Let’s take a look at the teams where if you draft their starting running back you NEED to take the backup:
Pittsburgh Steelers: Le’Veon Bell and DeAngelo Williams
Le’Veon Bell is the best running back in the NFL. He is one of the most effective runners in the league and can also catch the ball well. The issue with Bell is that he has had two significant knee injuries, and is possibly going to be suspended for a second time for drug related issues.
DeAngelo Williams showed during Le’Veon Bell’s absence from a knee injury that he can be very effective for the Steelers. He had over 1,200 total yards and 11 touchdowns in 12 games as the starter. Williams has no value if Bell is playing, but all Bell owners need him as the insurance policy.
Minnesota Vikings: Adrian Peterson and Jerick McKinnon
I’m done saying that Adrian Peterson’s time as an elite running back is over. If you take out the year he was suspended, he has had double digit touchdowns in every season he’s played, and was 30 yards away from having 1,000 rushing yards every season (he missed four games with an ACL injury in 2011). Peterson may be the exception to every rule about a running back hitting a wall because of age or usage.
I don’t have any problem drafting Adrian Peterson if he’s the best option at the time, but I am going to ensure that I get Jerick McKinnon. In two seasons he has averaged 500 total yards and a touchdown. Last season the Vikings put their trust in McKinnon over the other backups on the team, and it looks like that trust will continue if Peterson takes a step back in production.
Miami Dolphins: Arian Foster and Jay Ajayi
Lamar Miller’s signing in Houston left the door open for Jay Ajayi to become the starter for the Dolphins. Ajayi projected to be a second or third round pick in the 2015 draft, but a knee injury allowed him to slide to the fifth round. Ajayi only played in nine games last year and managed about 300 total yards and a touchdown. In OTA’s he has looked healthy and ready to take on the role of starter.
Then the Dolphins decided to sign Arian Foster. Foster has been a stud in Fantasy Football anytime he has been on the field. In the pre-season, he looks like he is healed from the Achilles injury that limited him to four games last season. I don’t think it will be long before Foster takes over as the starting running back as he is the superior player. Having Foster if you draft Jay Ajayi is going to be very important for your team this season.
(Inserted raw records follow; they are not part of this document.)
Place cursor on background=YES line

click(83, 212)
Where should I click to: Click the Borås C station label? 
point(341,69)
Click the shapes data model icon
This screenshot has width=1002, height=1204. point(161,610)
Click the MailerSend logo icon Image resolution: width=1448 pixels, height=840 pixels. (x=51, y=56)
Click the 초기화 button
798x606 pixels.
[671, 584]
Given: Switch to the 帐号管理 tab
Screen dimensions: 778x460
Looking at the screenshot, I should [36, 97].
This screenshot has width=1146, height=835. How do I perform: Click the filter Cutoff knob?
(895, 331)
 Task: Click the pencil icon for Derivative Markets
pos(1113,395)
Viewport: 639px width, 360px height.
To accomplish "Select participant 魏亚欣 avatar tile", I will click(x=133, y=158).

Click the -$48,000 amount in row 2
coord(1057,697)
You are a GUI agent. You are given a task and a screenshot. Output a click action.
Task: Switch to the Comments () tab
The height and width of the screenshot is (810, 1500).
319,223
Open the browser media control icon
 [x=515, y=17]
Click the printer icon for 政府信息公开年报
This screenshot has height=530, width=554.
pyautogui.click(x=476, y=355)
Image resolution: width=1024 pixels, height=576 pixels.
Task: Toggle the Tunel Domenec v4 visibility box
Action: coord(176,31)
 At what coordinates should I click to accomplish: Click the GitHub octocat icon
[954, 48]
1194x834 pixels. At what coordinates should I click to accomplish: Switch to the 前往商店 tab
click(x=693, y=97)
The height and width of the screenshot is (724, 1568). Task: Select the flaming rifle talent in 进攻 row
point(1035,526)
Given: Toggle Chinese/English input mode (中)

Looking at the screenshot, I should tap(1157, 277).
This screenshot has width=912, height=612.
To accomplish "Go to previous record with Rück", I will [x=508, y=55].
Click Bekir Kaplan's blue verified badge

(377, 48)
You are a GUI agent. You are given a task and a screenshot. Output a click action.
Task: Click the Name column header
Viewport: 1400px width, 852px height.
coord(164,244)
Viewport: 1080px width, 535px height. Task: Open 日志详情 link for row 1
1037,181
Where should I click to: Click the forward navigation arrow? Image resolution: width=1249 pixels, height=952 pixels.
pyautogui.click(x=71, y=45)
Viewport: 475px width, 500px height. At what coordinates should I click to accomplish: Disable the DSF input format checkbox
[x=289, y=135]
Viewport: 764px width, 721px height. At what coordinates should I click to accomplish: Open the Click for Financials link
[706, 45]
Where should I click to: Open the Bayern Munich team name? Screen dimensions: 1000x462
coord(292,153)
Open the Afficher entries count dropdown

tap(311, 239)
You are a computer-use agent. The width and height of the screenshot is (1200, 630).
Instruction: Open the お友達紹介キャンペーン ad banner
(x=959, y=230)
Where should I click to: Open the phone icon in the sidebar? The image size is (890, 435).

Dallas Cowboys: Ezekiel Elliott and Alfred Morris
The Cowboys selected Ezekiel Elliott with the fourth overall pick in this year’s draft. There is ZERO chance that Elliott won’t get over 300 carries this season. If he stays healthy for all 16 games, he could very easily be the number one running back in Fantasy Football this season.
But what if the next Emmitt Smith gets hurt? Alfred Morris will be there to carry the load. Morris has never been on a team as good as the Cowboys, and the offensive line made Joseph Randle fantasy relevant last year. If you take Ezekiel Elliott early, make sure you reach a little to ensure Morris is also on your team.
Atlanta Falcons: Devonta Freeman and Tevin Coleman
Devonta Freeman was drafted in the ninth round last season, two rounds after Tevin Coleman was being drafted. When Coleman went down in week two, Freeman took the reins and never looked back. Freeman ended up as the number one running back in Fantasy Football. He finished with over 1,600 total yards and 14 total touchdowns.
Tevin Coleman is a running back that was drafted by the current regime in Atlanta, which means that they do like him. If Devonta Freeman doesn’t produce as well as he did last year, or gets injured, we could see a role reversal similar to what we saw in Atlanta last season and Coleman takes over.